Symposium on Katsudô benshi and Silent Film History Monday, February 15, 4:30 PM, Cunniff Hall (Science Center 199)
Diasporic spectatorship: migrating cinema, benshi, and Japanese immigrants Hikari Hori, Visiting Assistant Professor, East Asian Languages and Cultures, Columbia University Legacy of Katsuben: Narration and Narrativity in The Films of Kurosawa Akira David Desser, Professor Emeritus of Cinema Studies, University of Illinois Discussant: Timothy Corrigan, Professor of Cinema Studies, University of Pennsylvania
Film Screening with Live Benshi Narration by Sakamoto Raikô Tuesday, February 16, 7:00 PM, Lang Performing Arts Center (LPAC) Cinema
Blood Splattered at Takadanobaba (1928) feat. Okochi Denjirô, 6 min. The Adventurer (1917) featuring Charlie Chaplin, 20 min. Orochi/The Serpent (1925), featuring Bandô Tsumasaburô, 75 min.
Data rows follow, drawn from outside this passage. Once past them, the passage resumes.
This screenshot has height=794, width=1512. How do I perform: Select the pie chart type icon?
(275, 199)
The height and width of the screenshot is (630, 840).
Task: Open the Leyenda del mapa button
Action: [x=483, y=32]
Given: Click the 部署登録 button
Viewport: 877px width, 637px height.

From the dawn of cinema in Japan, katsudô benshi movie narrators, lecturers, movie-tellers, or poets of the darkness have played a vital role in film exhibition, providing commentary, narration, introductions of actors, readings or translations of inter-titles, and voices of the on- screen film stars of the silent era. Sakamoto Raikô, one of the most talented young benshi in Japan, will join us to present a rarely-screened samurai film of the silent era, together with a comedy short by Charlie Chaplin. Narration will be in Japanese, with English benshi subtitles provided for the main feature. A Swarthmore College Cooper Series Event, co-sponsored by the Japanese Section of the Department of Modern Languages and Literatures, Asian Studies, Film and Media Studies, and the University of Pennsylvania Center for East Asian Studies.